The ACMA has formally warned Exceed Connect after it transferred customers onto its new service-providing entity without consent.
Written by Corinne Reichert, Contributor

Telecommunications provider Exceed Connect has been issued with a formal warning by the Australian Communications and Media Authority (ACMA) after transferring customers to its services without their consent, in contravention of the Telecommunications Consumer Protections (TCP) Code.

The breach arose when, upon being placed in external administration, Exceed Telecom transferred its customer base to Exceed Connect without obtaining their permission. This contravened chapter 7 of the code, with the telco also failing to supply its customers with information about the new supplier and transfer process.

"Suppliers need to ensure that their customers understand what is happening to their service, particularly who is providing it to them," said acting ACMA chairman James Cameron.

"This is especially important when companies are undergoing a reorganisation and transferring their entire customer base to a new entity."

Some customers who then tried to transfer from Exceed Connect to another telco had their services retained by Exceed without consent.

The ACMA updated its TCP Code in December, saying the changes simplify how telcos are to provide information, remove duplication under Australian Consumer Law and the Privacy Act, and cut down on repetition of obligations throughout the code.

The federal government agency also waved through further updates to the code last month, in order to allow more flexibility for smaller telcos and improve the "operational effectiveness" of the code compliance body.

The TCP Code, which first came into effect in July 2012, serves the primary purposes of requiring telcos to provide consumers with clear information about what their mobile phone plans offer, including a two-page summary of every plan; notify customers about how much voice and data they have used under their plan; and suggest spend-management tools to prevent future overuse.

Customer complaints handling was also made more effective and timely under the code.

The TCP Code drove a fall in consumer complaints to the Telecommunications Industry Ombudsman (TIO) of 35.8 percent, from 193,702 in 2011-12 down to 124,417 in 2014-15.

The code has also resulted in generating AU$545 million in savings for customers per year, according to the ACMA.

In order to properly guage the positive effects of introducing the TCP Code, the ACMA offered a AU$154,000 tender in January for a company to conduct research into its impact.

During TCP Code compliance investigations, the ACMA also found Vaya and Live Connected to be non-compliant in December by charging customers a AU$20 security deposit before providing services without carrying out individual credit assessments first.

In October, it additionally directed six telcos -- AussieSim, Btel Communications, Datawave Internet, Golden IT, Harbour of Technology (Hotnet), and MVoice -- to comply with the TCP Code after failing to lodge a statement of code compliance for the last two years.

The ACMA had also formally warned more than 20 telcos in September over failing to lodge a statement of code compliance.
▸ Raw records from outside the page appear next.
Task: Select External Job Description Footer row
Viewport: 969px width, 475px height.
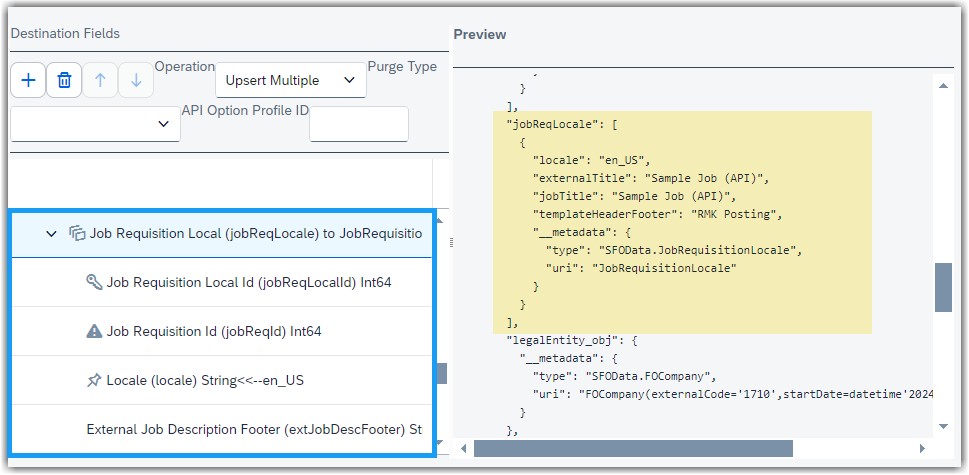Action: point(222,429)
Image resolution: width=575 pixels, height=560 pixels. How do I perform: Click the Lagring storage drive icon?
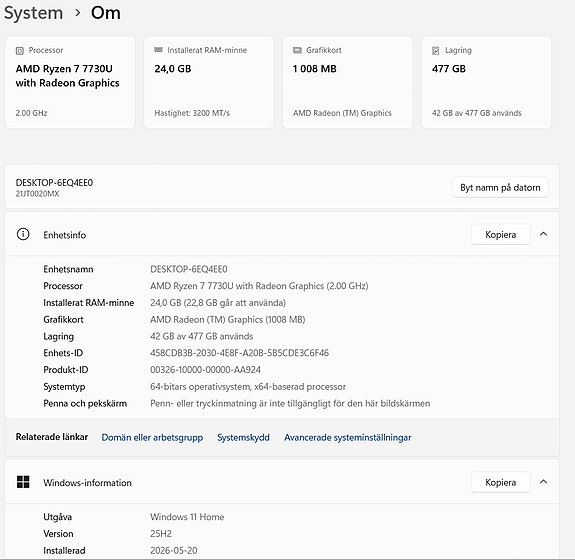click(x=436, y=51)
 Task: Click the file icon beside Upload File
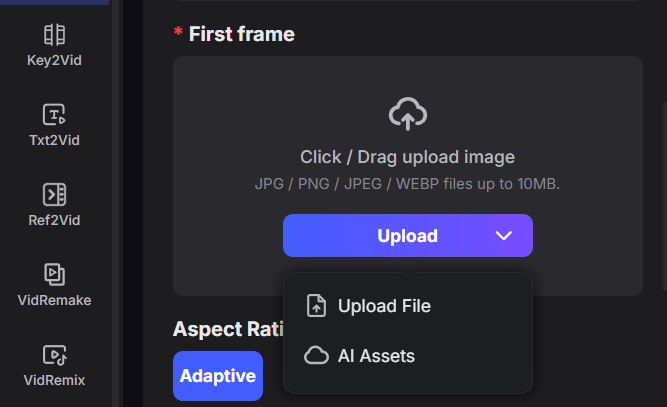pyautogui.click(x=316, y=306)
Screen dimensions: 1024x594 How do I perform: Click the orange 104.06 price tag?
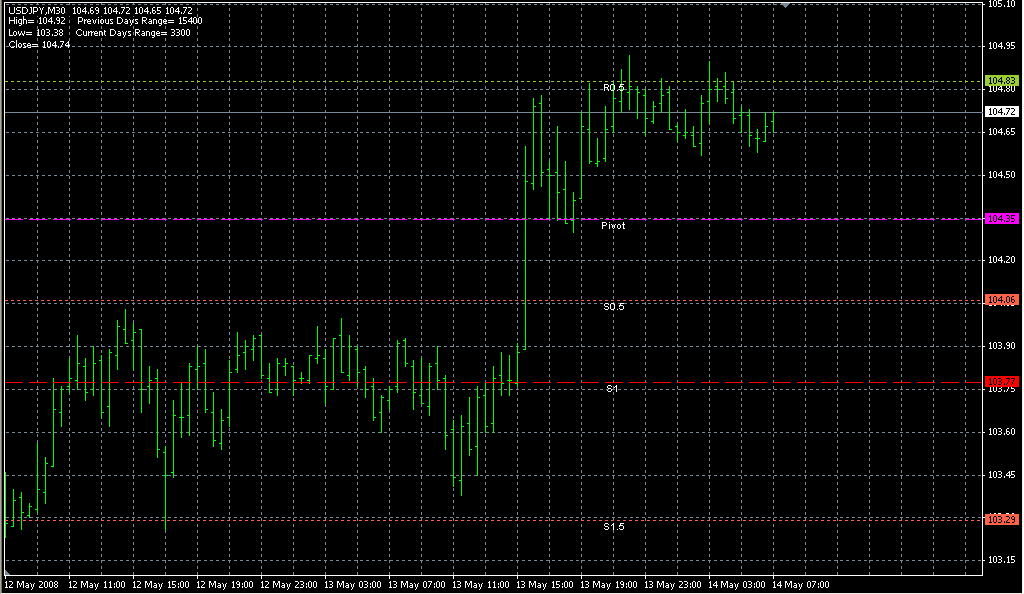click(1001, 300)
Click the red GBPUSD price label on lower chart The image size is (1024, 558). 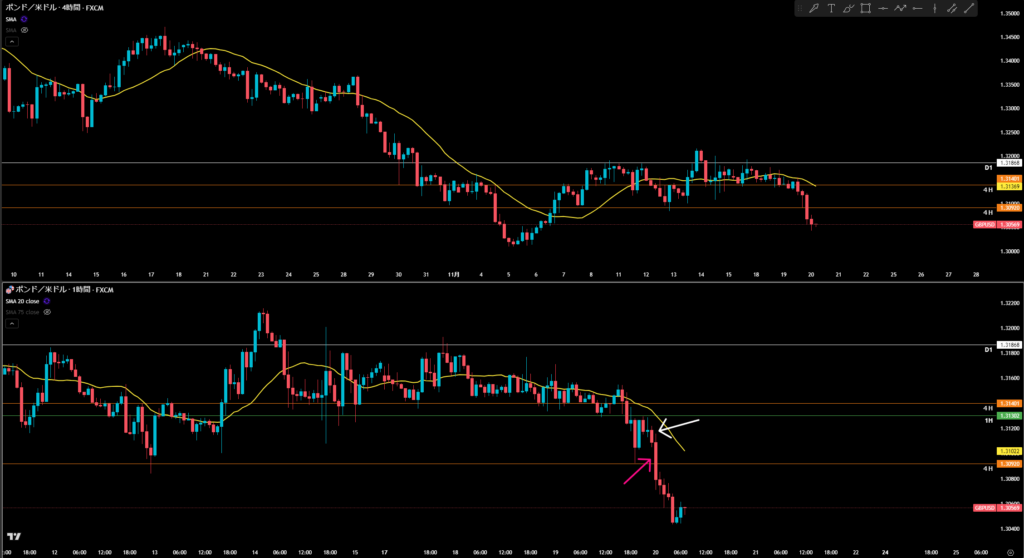(x=983, y=508)
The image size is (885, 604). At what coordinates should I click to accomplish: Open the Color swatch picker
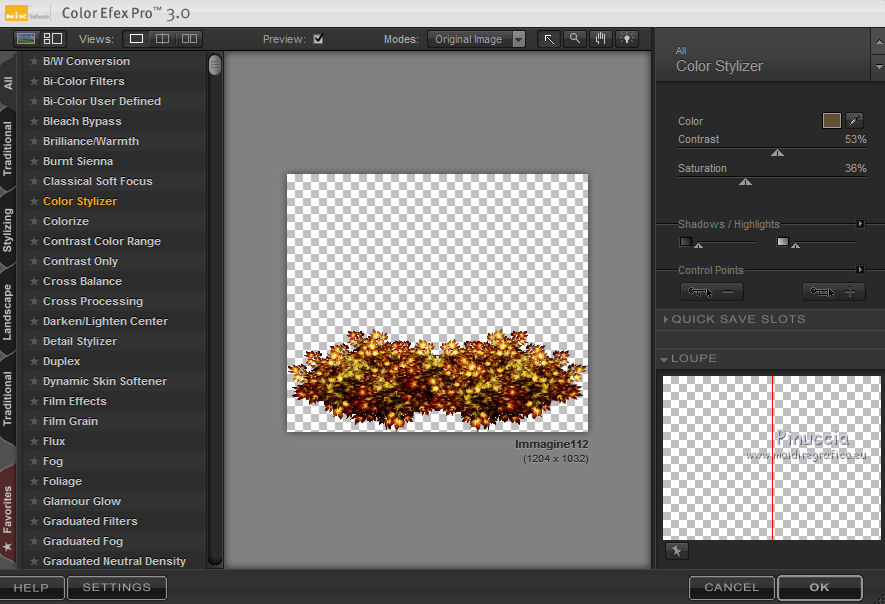[831, 120]
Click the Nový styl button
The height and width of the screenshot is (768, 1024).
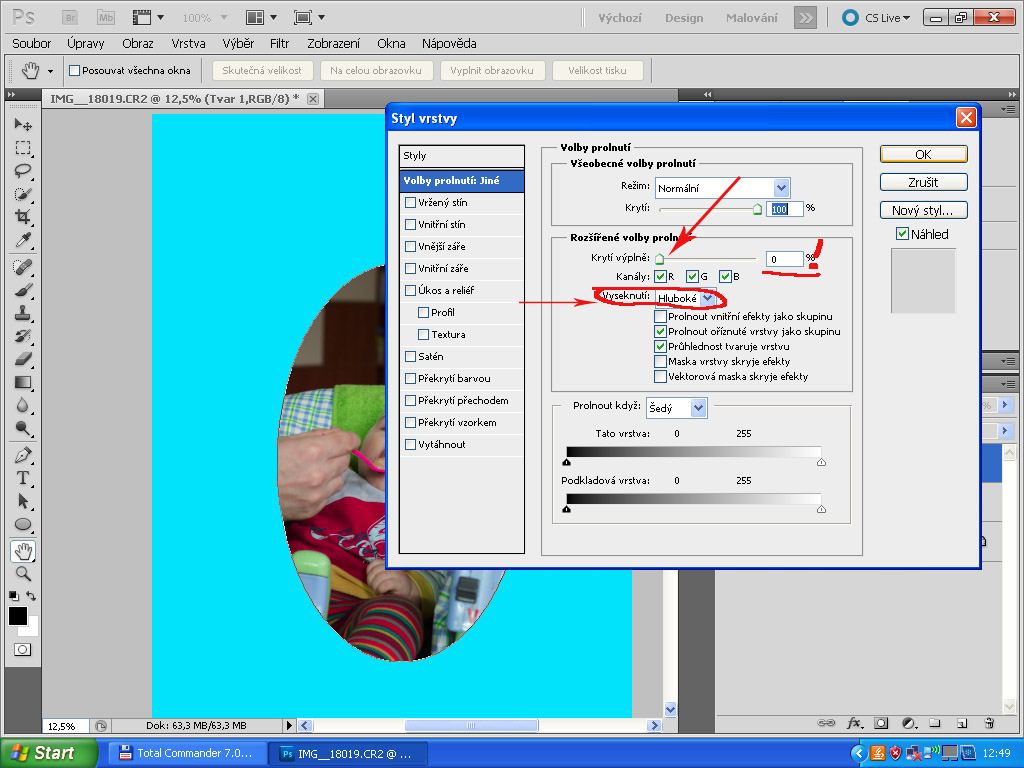pos(923,210)
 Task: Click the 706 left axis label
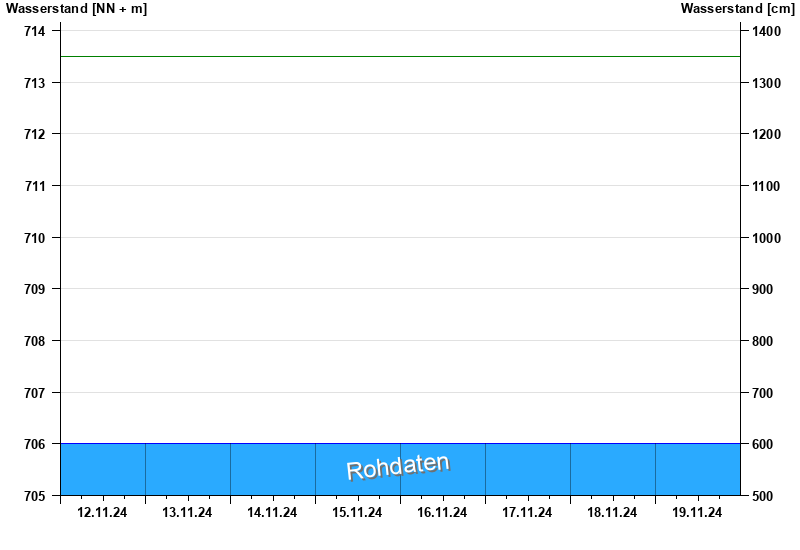click(x=35, y=444)
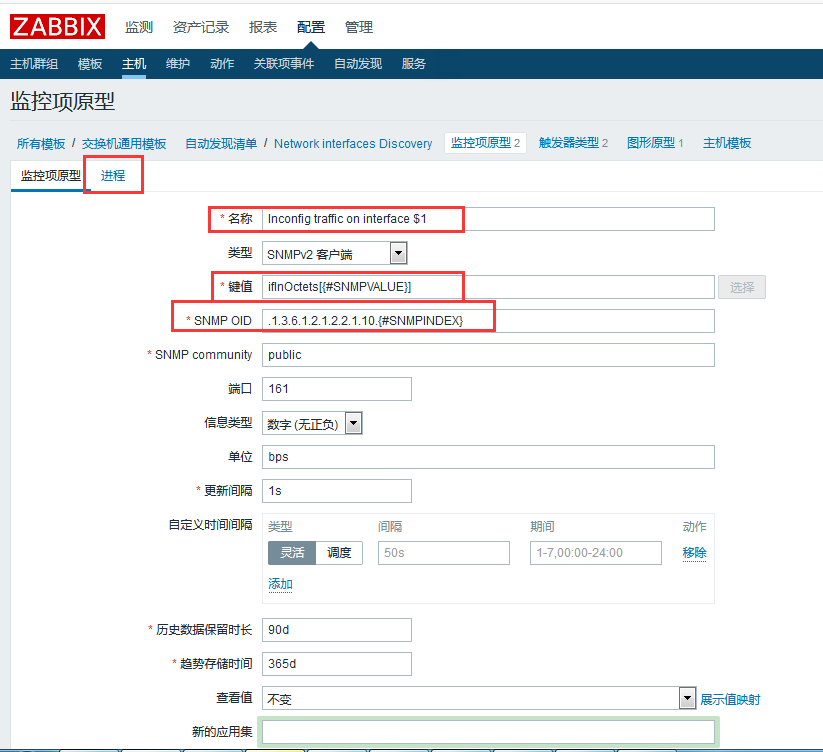Select the 灵活 interval type
The height and width of the screenshot is (752, 823).
pos(290,553)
Issued under subsection 122(2) of the Telecommunications Act 1997, the formal warnings were sent out to 25 telcos, including Amnet, Tele-Talk, Novatel, Infiniti, Blue Telecom, Wire Networks, Supercheap Telco, Telco4u, ReddeNet, and Call Central Communications.

Along with the TIO, the ACMA is additionally presently assisting an investigation by the Australian Competition and Consumer Commission (ACCC), which has commenced proceedings in the Federal Court against 11 corporations trading as SoleNet and Sure Telecom, and their director James Harrison, due to unconscionable conduct in the supply of telecommunications services and undue harassment in breach of the Australian Consumer Law.